Le journal télé naît en temps de paix. Mais une paix qui porte encore les stigmates d’une guerre mondiale destructrice. Au JT, les images de commémorations se multiplient, tandis que la France et le reste de l’Europe essaient de regarder vers l’avenir. A partir de 1954, toutefois, alors que la télévision devient vraiment populaire, la France s’empêtre dans un nouveau conflit, en Algérie.

Le journal télévisé sous le contrôle de l’Etat

Les premières années, la censure du JT n’est pas encore très stricte. C’est ainsi que les téléspectateurs verront Guy Mollet, alors président du Conseil, recevoir des tomates et des mottes de terre de la part de manifestants à Alger. Il n’en fallait pas plus : le ministère de l’Information renforce immédiatement son contrôle du journal télévisé. Les images négatives et les voix dissidentes disparaissent au profit d’une propagande en bonne et due forme. Une censure qui sera réaffirmée par le général de Gaulle dès son accession au pouvoir en 1958. Pour le chef de l’Etat, le JT doit agir comme un contrepoids à la presse, qu’il estime hostile à sa politique.

Dès 1962 et la fin de la guerre d’Algérie, le JT couvre le retour des rapatriés français… Mais il contribue à cacher le drame des harkis, ces Algériens ayant combattu dans l’armée française pendant la guerre. La très grande majorité se verra refuser le statut de réfugié, des dizaines de milliers seront massacrés et la France mettra quarante ans à reconnaître sa responsabilité.
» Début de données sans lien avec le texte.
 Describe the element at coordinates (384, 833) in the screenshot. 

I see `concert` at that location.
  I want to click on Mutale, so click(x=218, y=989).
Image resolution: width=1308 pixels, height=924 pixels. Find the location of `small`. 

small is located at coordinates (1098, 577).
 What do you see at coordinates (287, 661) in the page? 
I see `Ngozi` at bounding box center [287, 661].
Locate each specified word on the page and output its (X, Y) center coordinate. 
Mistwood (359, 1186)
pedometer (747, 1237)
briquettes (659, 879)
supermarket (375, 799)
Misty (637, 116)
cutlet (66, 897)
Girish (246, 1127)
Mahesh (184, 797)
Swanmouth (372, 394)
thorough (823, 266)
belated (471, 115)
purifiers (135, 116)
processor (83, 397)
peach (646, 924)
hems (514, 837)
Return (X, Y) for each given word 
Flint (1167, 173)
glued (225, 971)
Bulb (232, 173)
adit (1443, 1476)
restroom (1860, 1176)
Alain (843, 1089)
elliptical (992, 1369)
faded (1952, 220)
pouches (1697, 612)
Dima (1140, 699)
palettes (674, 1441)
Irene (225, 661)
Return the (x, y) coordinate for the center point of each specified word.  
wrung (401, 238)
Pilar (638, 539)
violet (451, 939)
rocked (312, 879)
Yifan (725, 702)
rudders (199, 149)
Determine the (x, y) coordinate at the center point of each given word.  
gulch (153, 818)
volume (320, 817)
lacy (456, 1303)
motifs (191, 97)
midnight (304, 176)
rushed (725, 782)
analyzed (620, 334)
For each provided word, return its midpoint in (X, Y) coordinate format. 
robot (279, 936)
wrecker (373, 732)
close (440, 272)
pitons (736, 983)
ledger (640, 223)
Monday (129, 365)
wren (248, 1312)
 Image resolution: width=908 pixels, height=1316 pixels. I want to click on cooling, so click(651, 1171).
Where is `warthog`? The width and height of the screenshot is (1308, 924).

Au JT, le devoir de mémoire se résume la plupart du temps à la répétition des mêmes images de commémoration : les porte-drapeaux, les gerbes déposées, les saluts émus… La douleur du souvenir n’empêche pourtant pas les instruments de guerre de continuer à fasciner le public. Et cette fascination n’est jamais aussi forte que lors des défilés du 14 Juillet. En direct au JT, la France montre certains de ses 200 000 soldats, sous le salut du chef des armées et de la bannière dessinée dans le ciel par la Patrouille de France.

Comment les journalistes couvrent-ils les conflits ?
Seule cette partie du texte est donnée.